Por: Gonzalo Núñez Erices | Publicado: 27.04.2021
A pesar del Presidente | Agencia Uno
La soledad de Sebastián Piñera es la soledad de la política institucional: un Presidente que, parafraseando a la novela de García Márquez, no tiene quien le escriba porque todos a su alrededor saben que su caída los arrastra junto con él. Un agujero negro que traga hasta su desintegración atómica cualquier atisbo de luz que se encuentre en su radio cercano. Si un Presidente tiene que ser destituido o no de su cargo es algo que no debiese ser sólo una decisión de una clase política que únicamente busca sobrevivir un arrastre hacia una debacle inminente, sino a través de un mecanismo democrático de deliberación popular. Mientras tanto, la dignidad de Chile resiste a pesar de la pandemia y, sobre todo, a pesar del Presidente.

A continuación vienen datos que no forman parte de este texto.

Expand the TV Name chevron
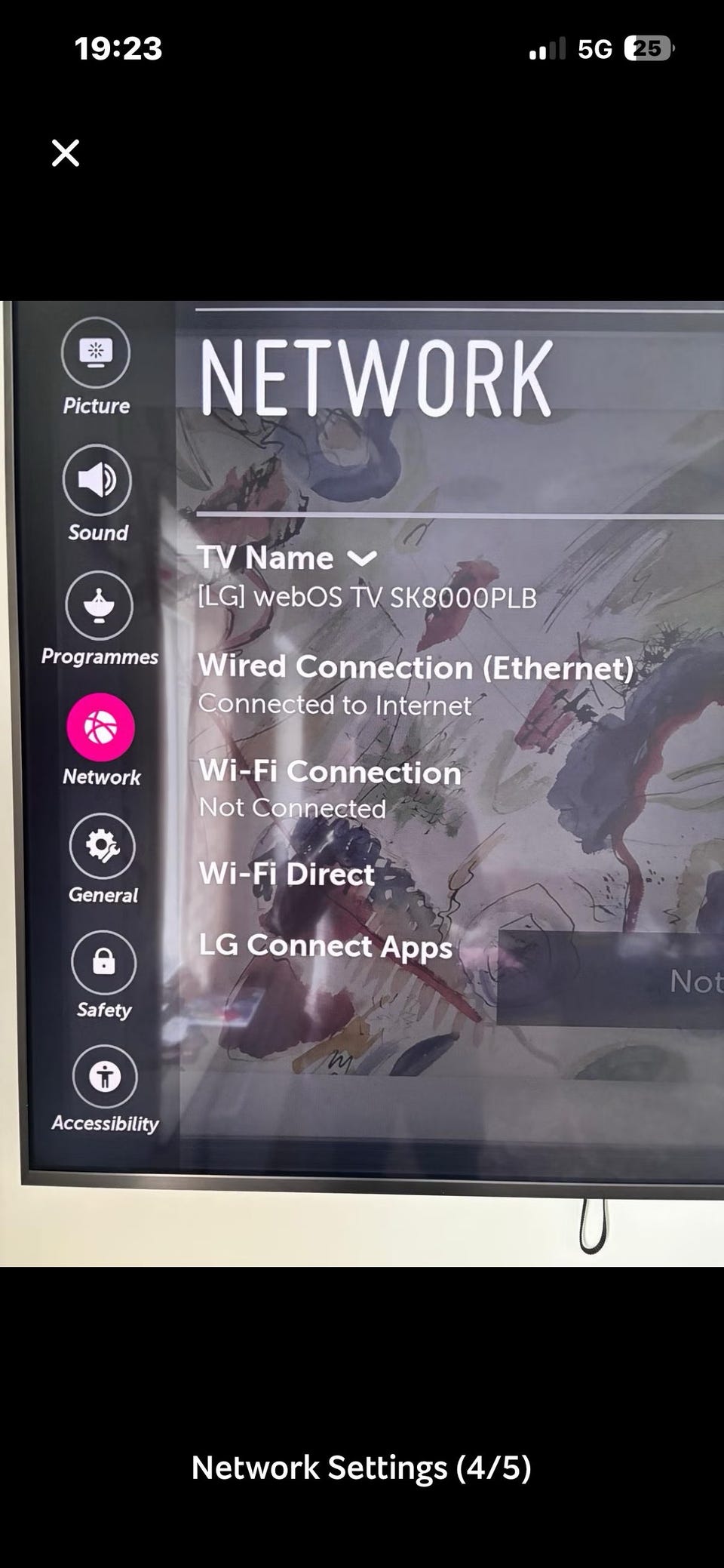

La dignidad es un repositorio de humanidad que resiste a extinguirse a pesar de la pandemia. La convicción de que la dignidad es una condición intrínseca e inalienable de toda persona por su sola pertenencia al género humano es algo que, desde la filosofía moral kantiana en adelante, por allá en el siglo XVIII, define construcción moderna de las democracias occidentales. Ser portador de dignidad significa, en este sentido, que la vida de toda persona posee un valor por sí misma y que, por consiguiente, nada ni nadie puede transformar esa vida en un medio u objeto de uso para propósitos egoístas.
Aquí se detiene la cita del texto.